> **Work to complete**
Output, exactly as written, the lines below starting at the line containing "Task: Click the Name field label" and ending at the line containing "Given: Delete the". Drop the pictures and keep both end lines.

> **Data for review**
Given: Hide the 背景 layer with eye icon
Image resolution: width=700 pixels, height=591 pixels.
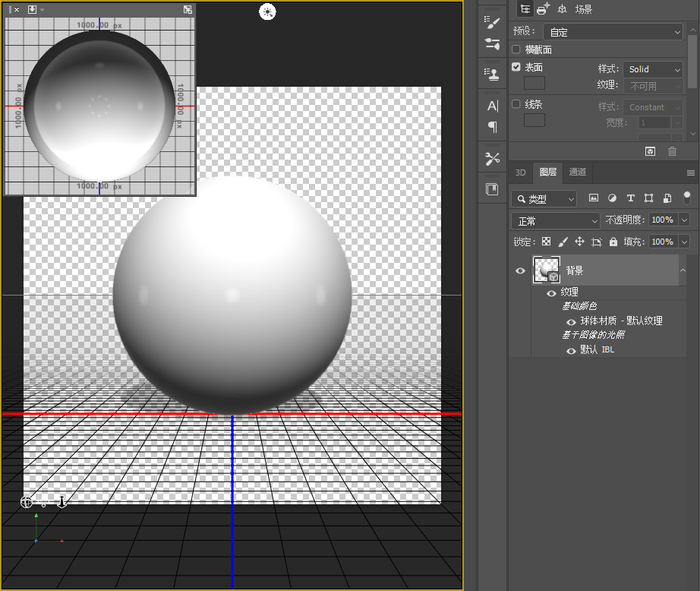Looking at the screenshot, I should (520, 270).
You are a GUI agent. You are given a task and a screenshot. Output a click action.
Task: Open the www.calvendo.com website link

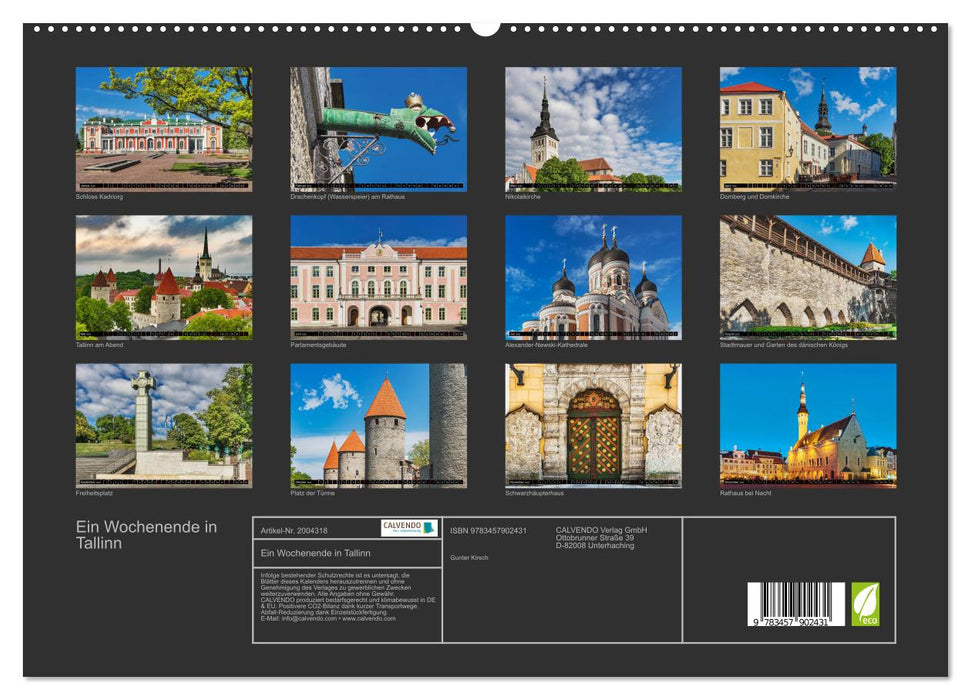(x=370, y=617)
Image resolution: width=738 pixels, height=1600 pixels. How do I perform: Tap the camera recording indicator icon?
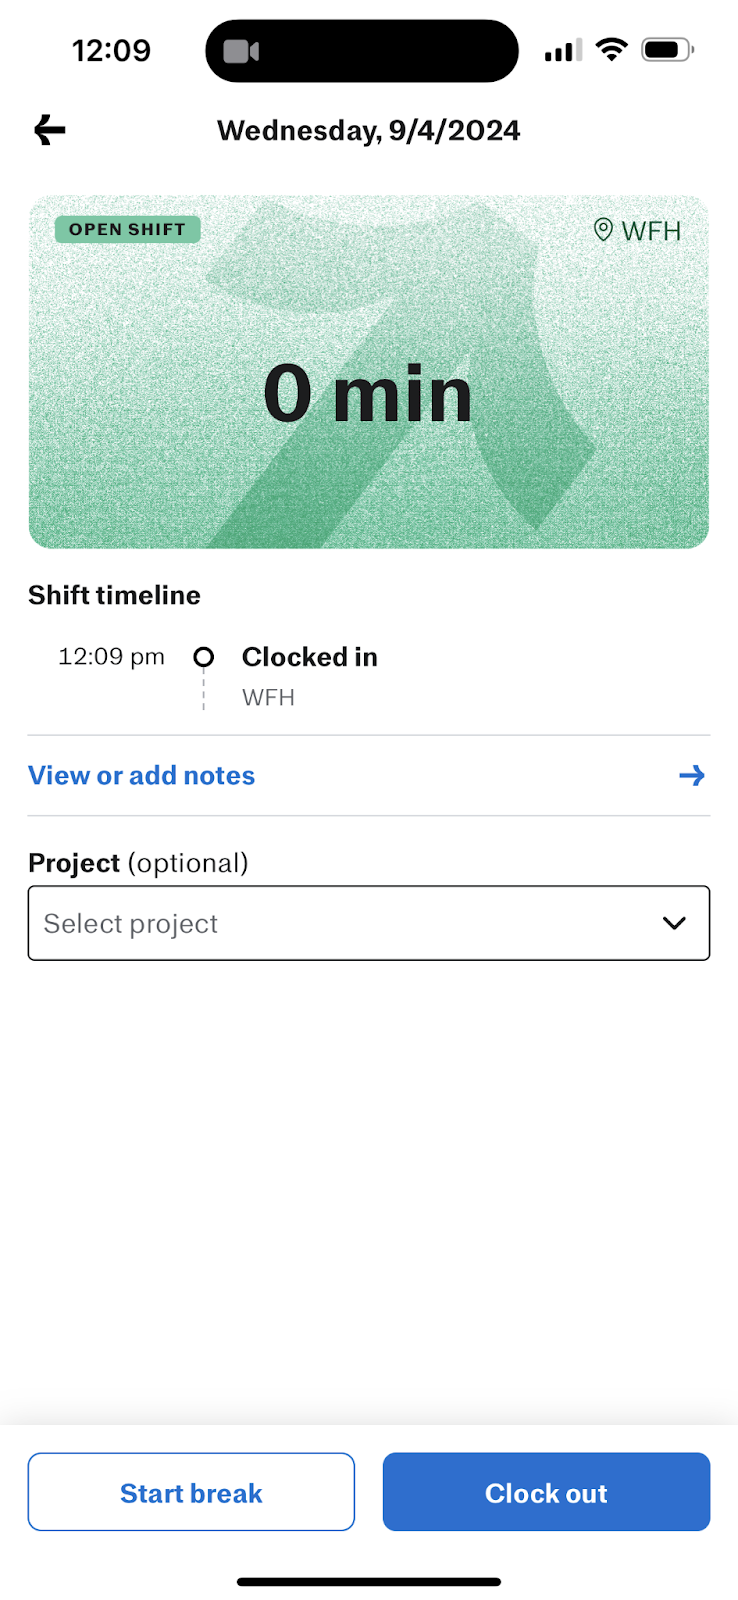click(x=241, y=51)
==
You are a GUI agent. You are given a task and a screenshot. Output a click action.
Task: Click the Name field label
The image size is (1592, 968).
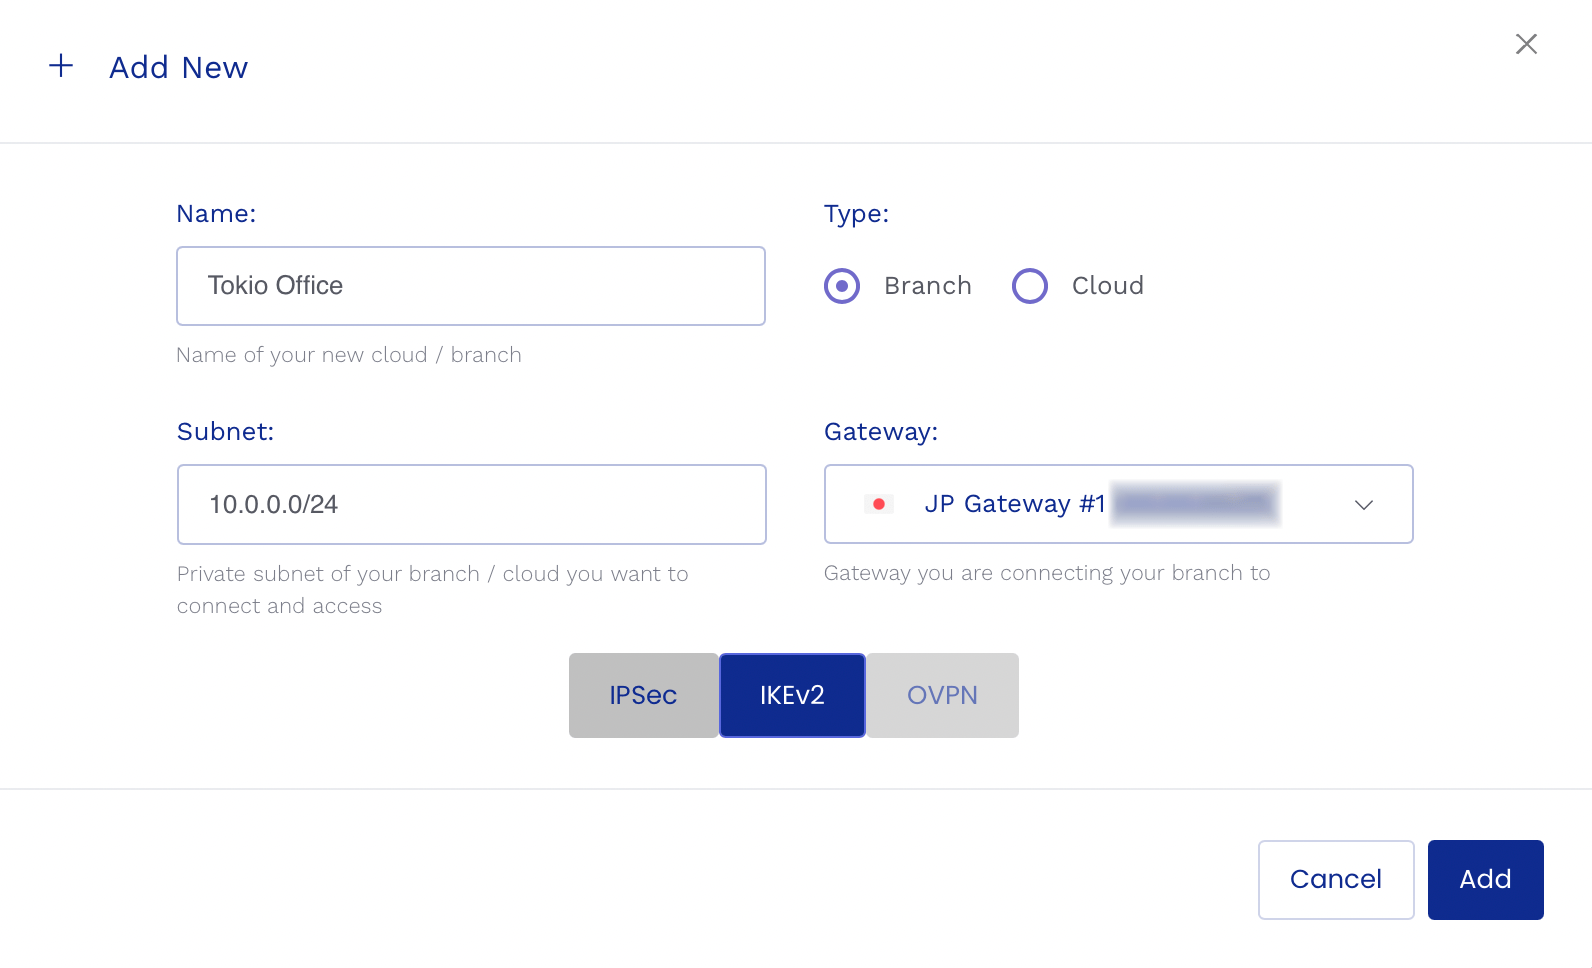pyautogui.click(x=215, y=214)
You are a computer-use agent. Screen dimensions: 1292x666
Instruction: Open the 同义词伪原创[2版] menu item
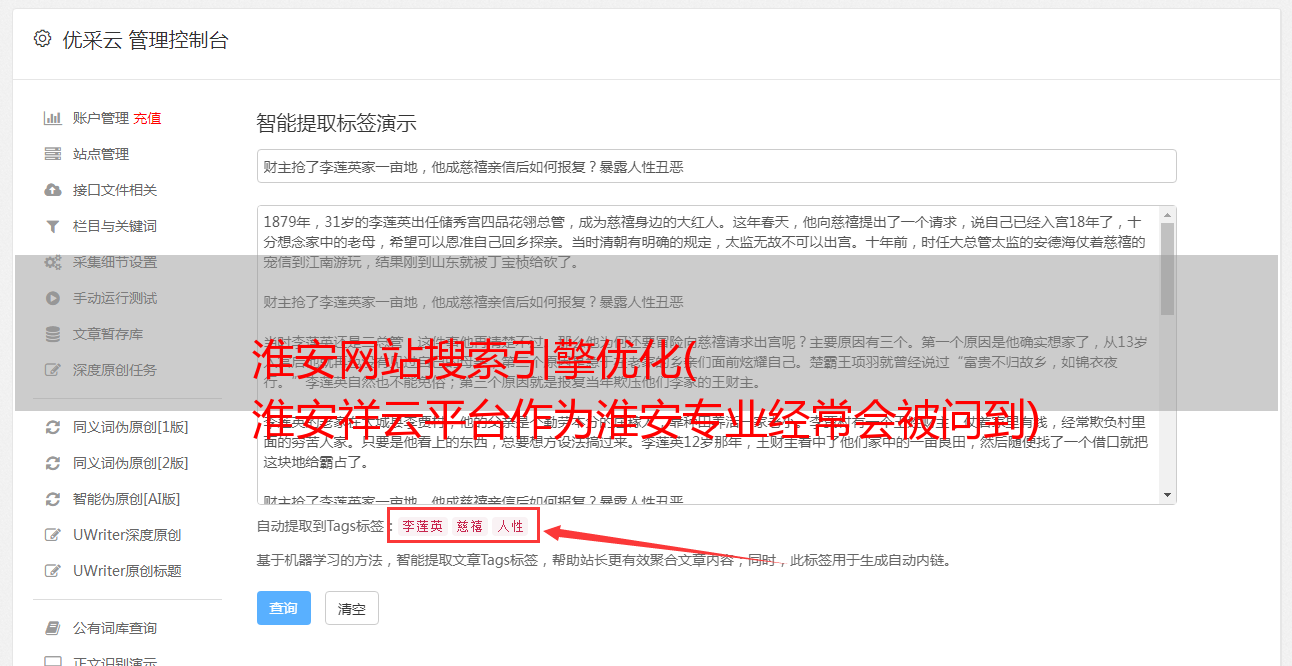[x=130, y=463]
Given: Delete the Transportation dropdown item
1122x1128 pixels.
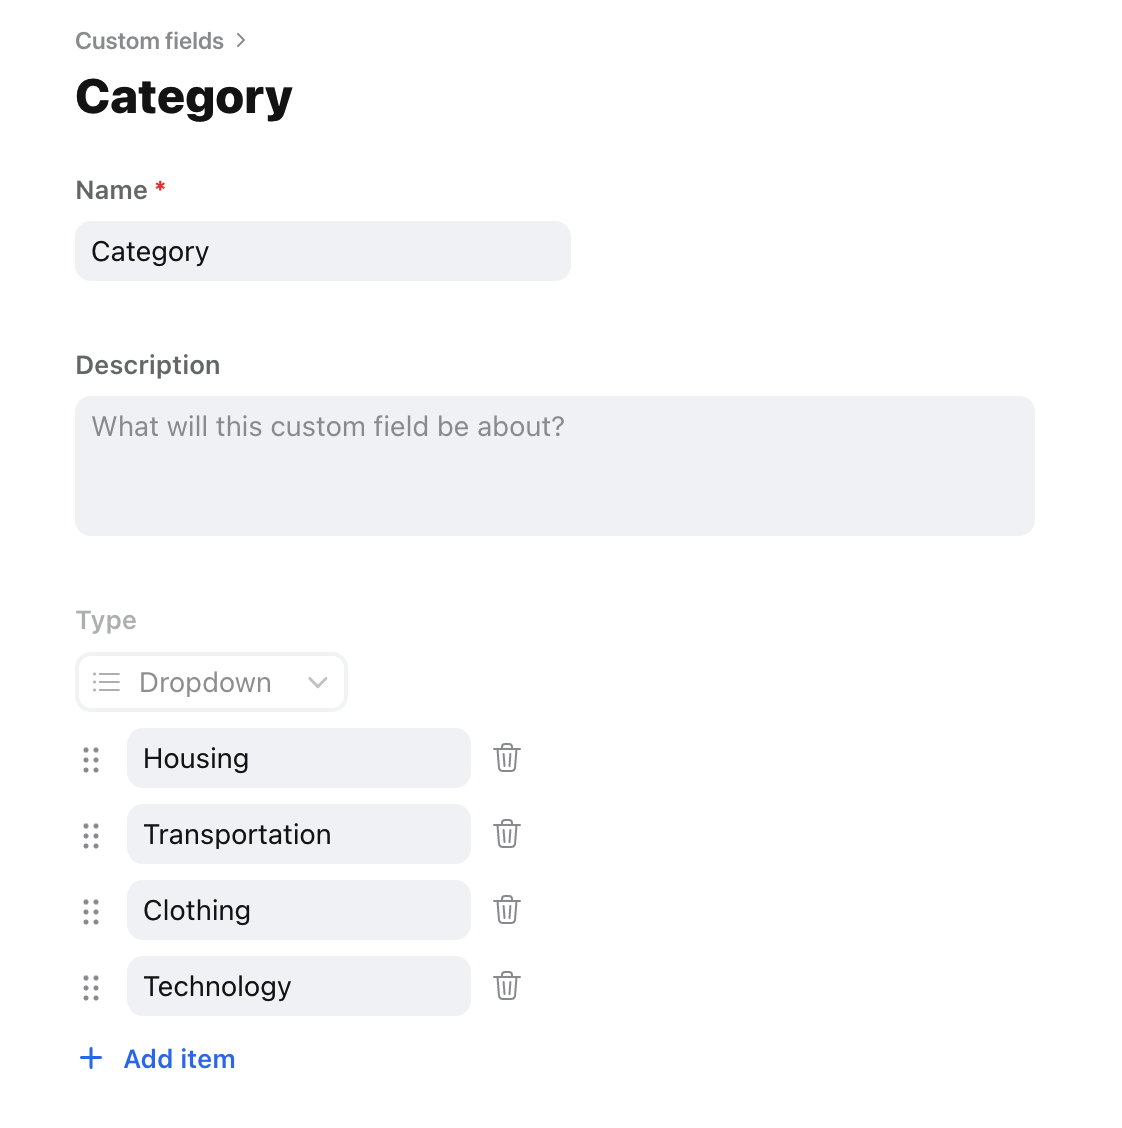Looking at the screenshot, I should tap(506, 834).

> **Reply to the exercise**
Task: Click the Name field label
The image size is (1592, 968).
pyautogui.click(x=215, y=214)
You are a computer-use agent. Screen dimensions: 1292x666
Instruction: Open the 同义词伪原创[2版] menu item
[x=130, y=463]
Given: Delete the Transportation dropdown item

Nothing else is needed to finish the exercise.